In its recent article, Cybersecurity of the Philippines-CERT (CSP-CERT) illustrates how sextortion scams happen with victims often left helpless and opt to just give in to the criminal’s demand.
In CSP-CERT’s explanation, people’s common preconception of sextortion is the one where an individual would blackmail his or her partner in exposing a sex video or otherwise it will be uploaded on the internet for the whole world to see.
Cybercriminals are now using compromised username and passwords to commit a scam.
Cybercriminals who were able to pass through security layers in corporate or personal computers claim to have stolen data that would reveal the victim’s online “online activity,” such as watching porn. Criminals will send an email detailing the said activities and threaten victims that they will be exposed to families and friends whose contacts the criminals were also able to obtain. In the said email, the scammer will demand victims to pay $1,000 in Bitcoins.
The elaborate email is threatening enough that the victims will most likely pay up to avoid public humiliation.
CSP-CERT checked the given Bitcoin address <15fz5i8eugbYLAcjANiNXhgRDdUtMd64Hw> based on the actual email from a victim and it doesn’t have anything on it yet. “No transactions and 0 balance,” writes CSP-CERT.
The security team also notes that this is looking to be a “global operation as our Research Science group also saw some victims using the same medium overseas via the article on KrebsonSecurity.”
The team says that “compromised personal computers, laptops, smartphones, and storage devices are some of the sources” of these scams.

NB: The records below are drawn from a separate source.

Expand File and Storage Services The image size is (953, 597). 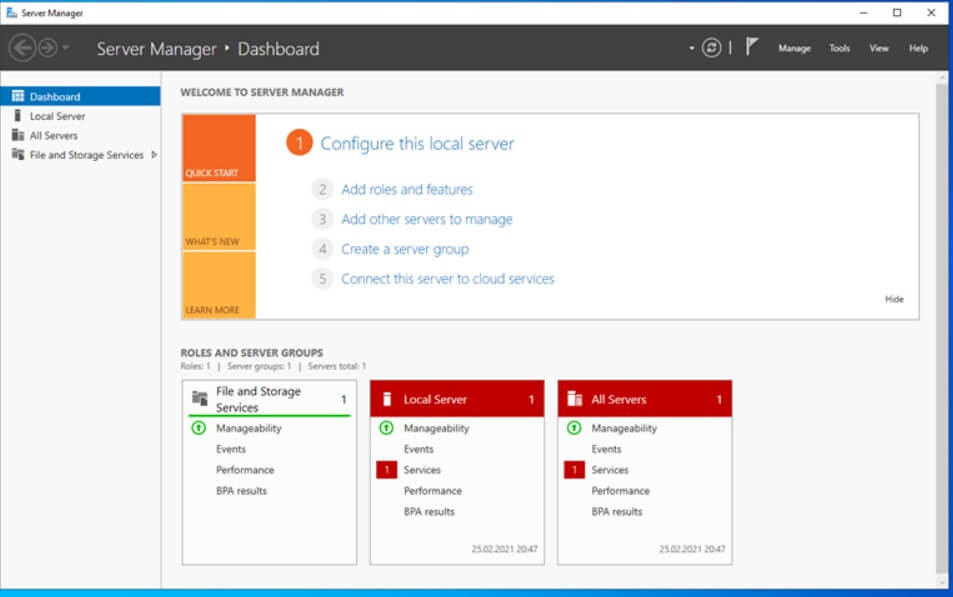pos(156,155)
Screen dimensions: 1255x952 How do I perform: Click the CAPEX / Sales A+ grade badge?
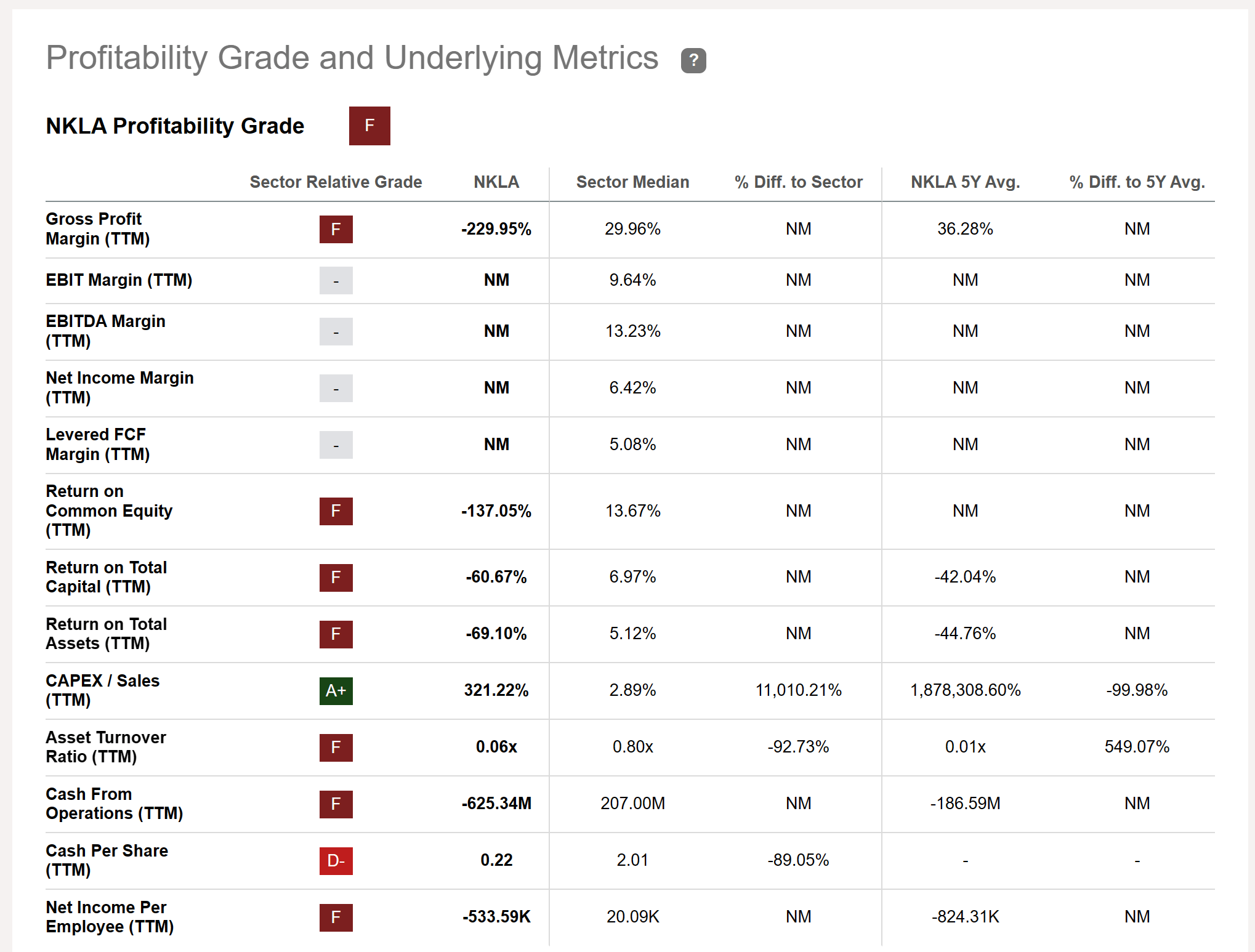tap(336, 690)
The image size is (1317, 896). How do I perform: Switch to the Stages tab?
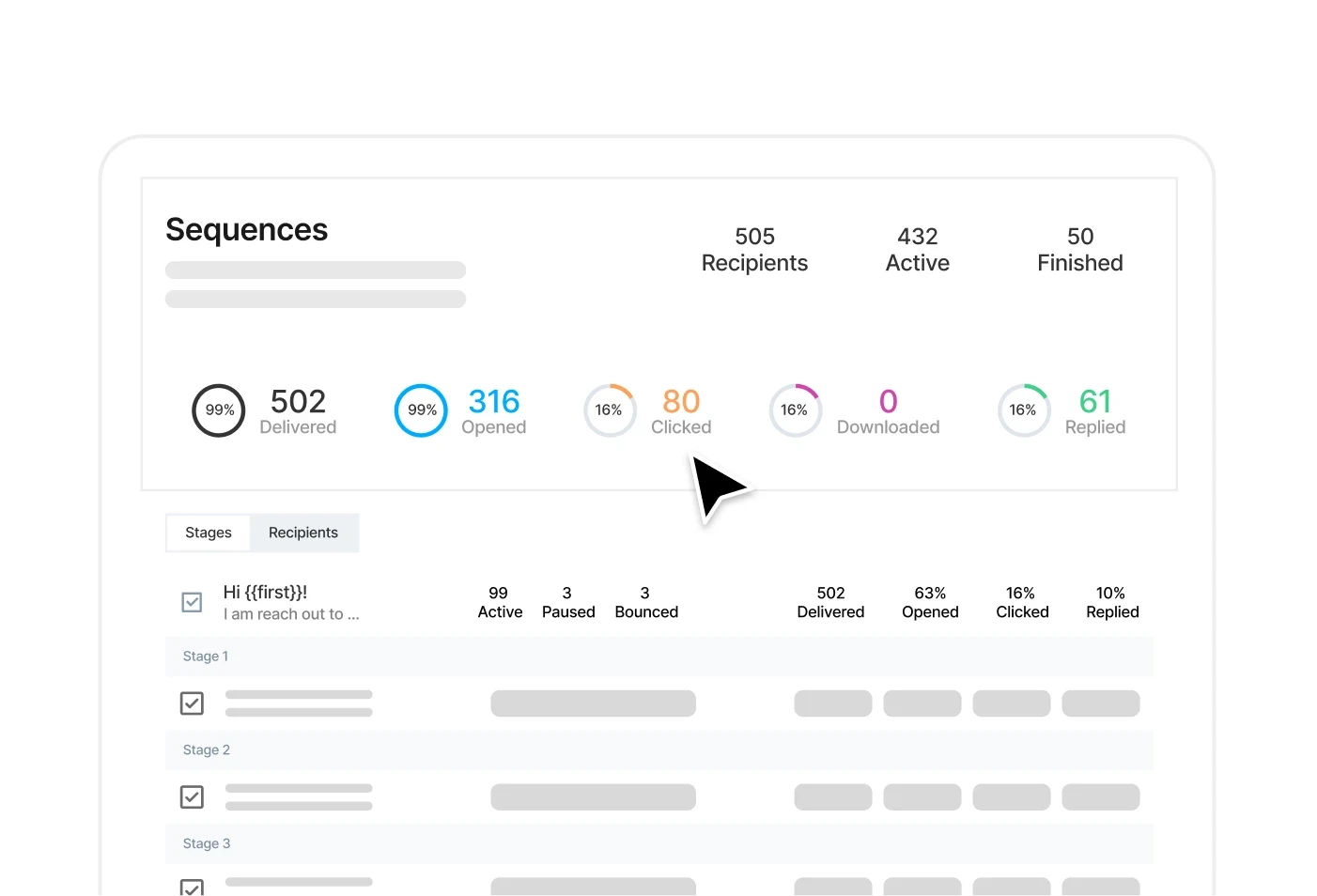point(208,533)
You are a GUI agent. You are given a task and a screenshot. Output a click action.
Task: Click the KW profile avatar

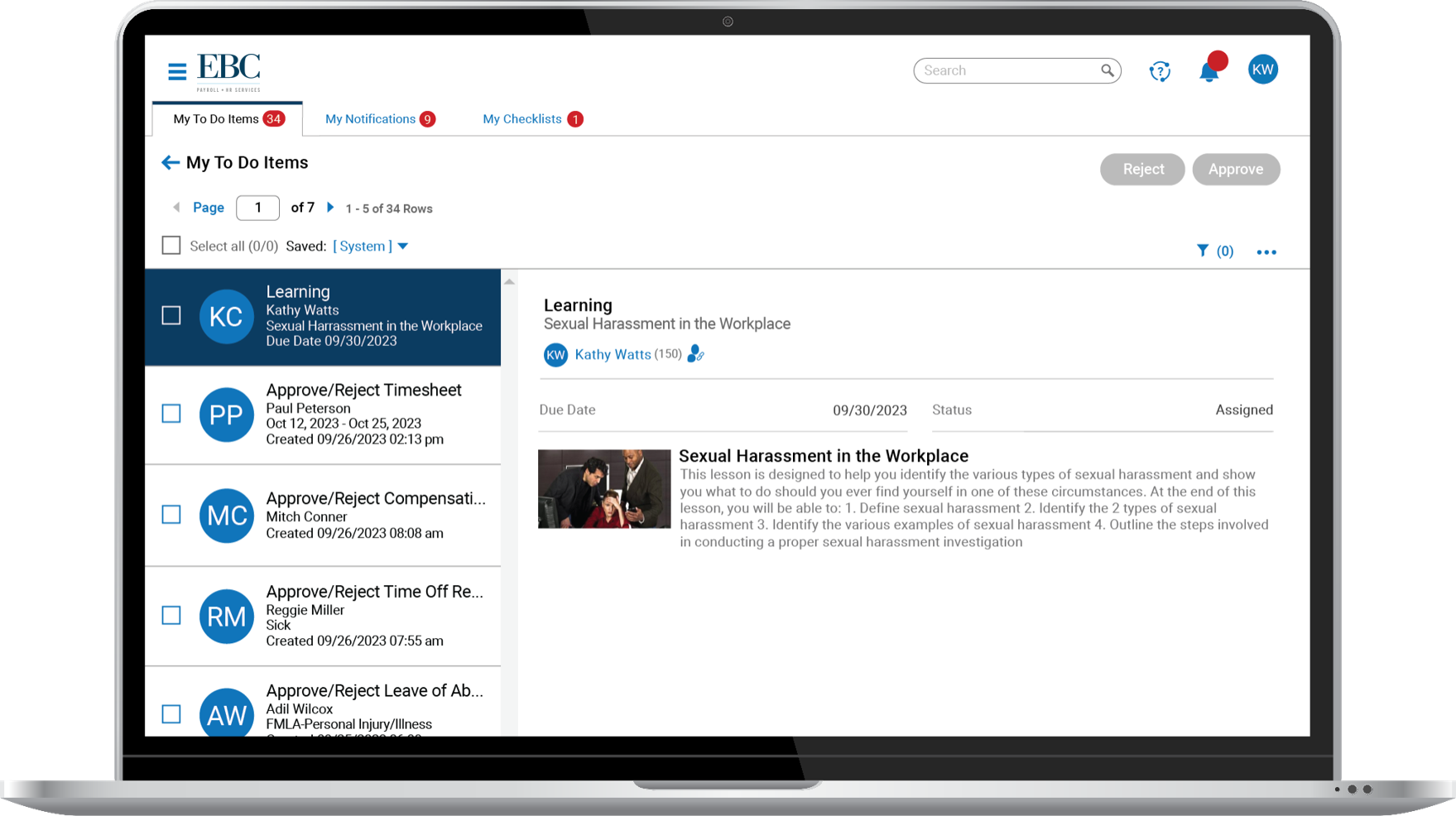[1263, 69]
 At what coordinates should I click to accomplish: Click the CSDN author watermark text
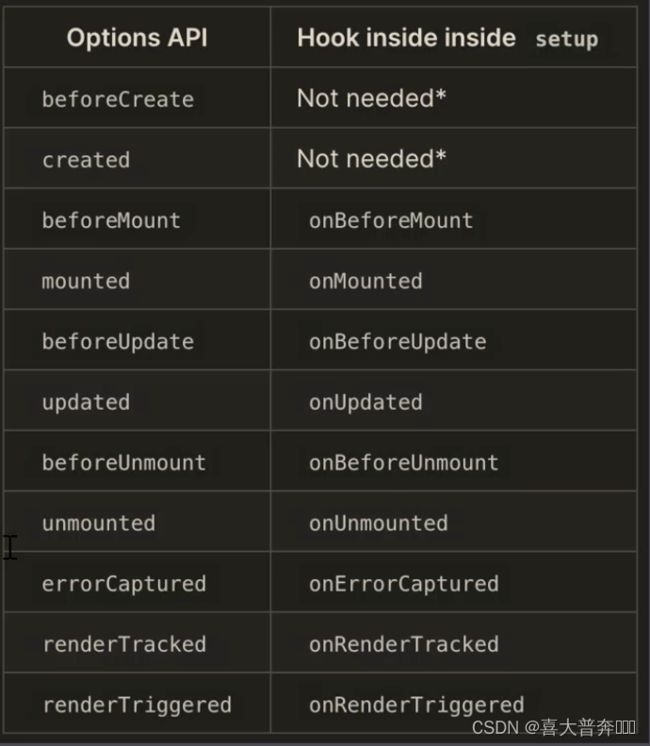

They noted commands from newly created batch files and power shells in computers and laptops searching files and folders.
“Another avenue you need to be careful is having your gadgets fixed with untrusted shops and repair stations so please be careful and safeguard your gadgets,” writes CSP-CERT.
The team also noted a rise in this kind of blackmailing but some victims choose to not report it either to avoid any public exposure or afraid of the criminal’s threats.
The team advises people to check their email through https://haveibeenpwned.com if their account has been compromised even in the past. “If your email says it was pawned make the necessary changes to your password and make it as strong as possible.”
CSP-CERT also offers steps on what to do should one becomes a victim of a sextortion scam on its site.